Unirea wygrała ligę rumuńską, co było wielką sensakcją. Potem w Lidze Mistrzów zdobyła osiem punktów, nie przegrała żadnego meczu na własnym stadionie, pokonała Sewillę i Glasgow Rangers. A Skorża na to: “sprawa przypadku”.
Oczywiście Anorthosis i APOEL – czyli dwaj ostatni mistrzowie Cypru, którzy awansowali do Ligi Mistrzów – to też przypadek. Podobnie jak ich wyniki.

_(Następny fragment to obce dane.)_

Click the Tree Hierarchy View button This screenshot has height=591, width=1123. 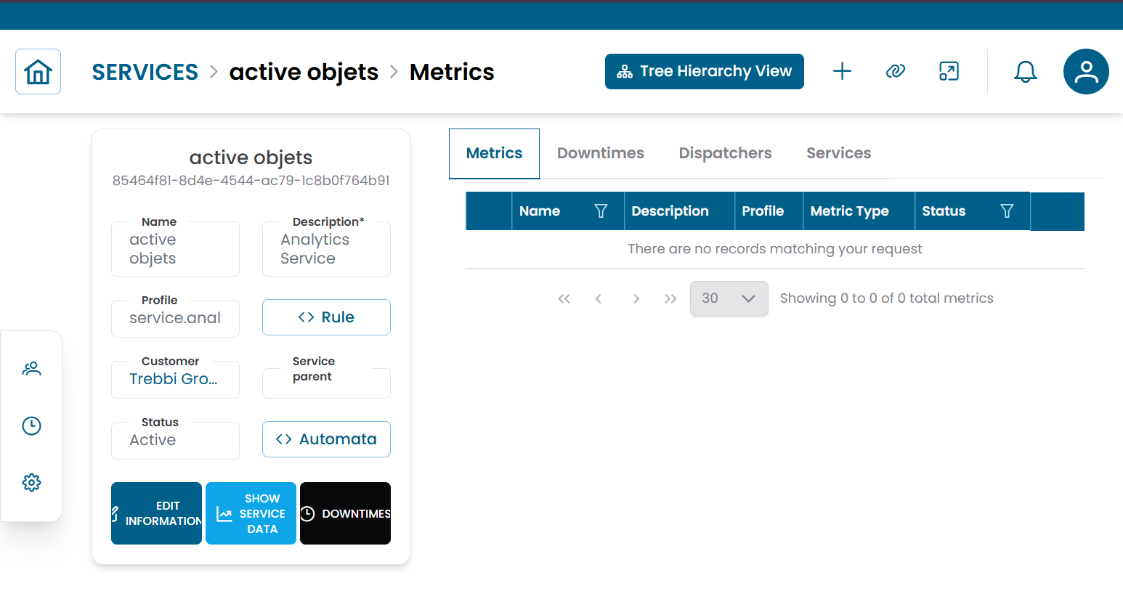point(704,71)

Przypadkiem są więc w Lidze Mistrzów pewne zespoły i przypadkiem nie ma tam Wisły. Zapewne, gdyby w futbolu nie rządził przypadek, to zdaniem Skorży jego zespół walczyłby w Champions League, a Rumuni czy Białorusini mogliby to tylko oglądać w telewizji.
Dalej Skorża mówi: “Moim zdaniem miejsce Wisły w Europie nie jest tam, gdzie je wskazała porażka z Levadią. Więcej prawdy o nas powiedziały poprzednie eliminacje, gdy też nie awansowaliśmy do LM, ale potrafiliśmy przejść Beitar Jerozolima, pokonać w jednym meczu Barcelonę, a z Pucharu UEFA odpadliśmy po wyrównanej walce z Tottenhamem”.
Czyli jego zdaniem mniej przypadku było w tym, że przegrał z Levadią niż w tym, że wygrał z Barceloną. Przerażające, jak bardzo ten facet fruwa nad ziemią. Gdyby Barcelona miała wygrać w Krakowie 5:0, to by wygrała. Wszyscy o tym wiedzą, tylko niestety nie on. A on powinien wiedzieć przede wszystkim.
Pamiętajcie – Wisła nigdy nie wygrywa przez przypadek, za to zawsze przez przypadek przegrywa.